### GIVEN PASSAGE:
Although all those downturns were alarming in the moment, the market managed to recover and experience positive average returns over time.
No matter how bad this downturn gets, it’s extremely likely the market will eventually bounce back. And although it can be challenging, staying focused on the long term can make this short-term volatility easier to tolerate.
How to protect your money
Because downturns are temporary, one of the best ways to protect your investments is to keep your money in the market.
While this strategy may sound counterintuitive, keep in mind that you don’t technically lose any money unless you sell. Your portfolio may drop in value if stock prices fall, but when the market inevitably rebounds, your investments should bounce back as well — and you won’t have lost anything.
There are a couple of caveats to this approach, though. For one, make sure you have a solid emergency fund. Selling your stocks during a downturn could result in losing money. If you face an unexpected expense, an emergency fund can help you avoid tapping your investments.

### DATASET EXTRACT:
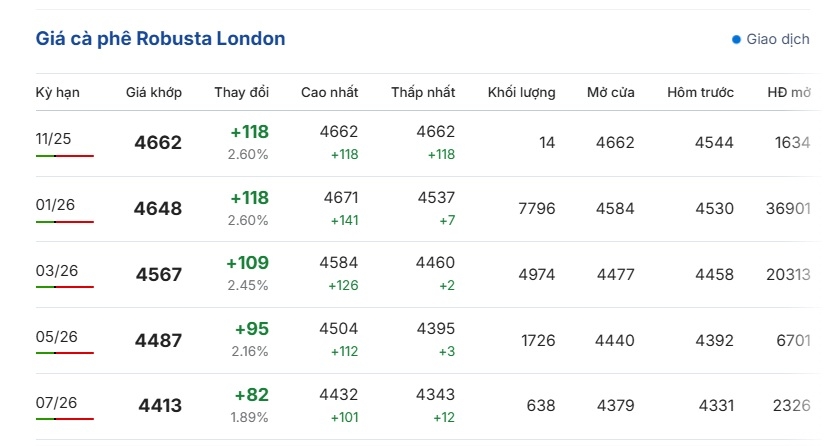The height and width of the screenshot is (446, 840).
Task: Click the range bar under 11/25
Action: [64, 156]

### EXERCISE DIRECTIONS:
Echo the passage on market downturns word for word, in full. The material is not needed for anything here.

### OUTPUT OF THE EXERCISE:
Although all those downturns were alarming in the moment, the market managed to recover and experience positive average returns over time.
No matter how bad this downturn gets, it’s extremely likely the market will eventually bounce back. And although it can be challenging, staying focused on the long term can make this short-term volatility easier to tolerate.
How to protect your money
Because downturns are temporary, one of the best ways to protect your investments is to keep your money in the market.
While this strategy may sound counterintuitive, keep in mind that you don’t technically lose any money unless you sell. Your portfolio may drop in value if stock prices fall, but when the market inevitably rebounds, your investments should bounce back as well — and you won’t have lost anything.
There are a couple of caveats to this approach, though. For one, make sure you have a solid emergency fund. Selling your stocks during a downturn could result in losing money. If you face an unexpected expense, an emergency fund can help you avoid tapping your investments.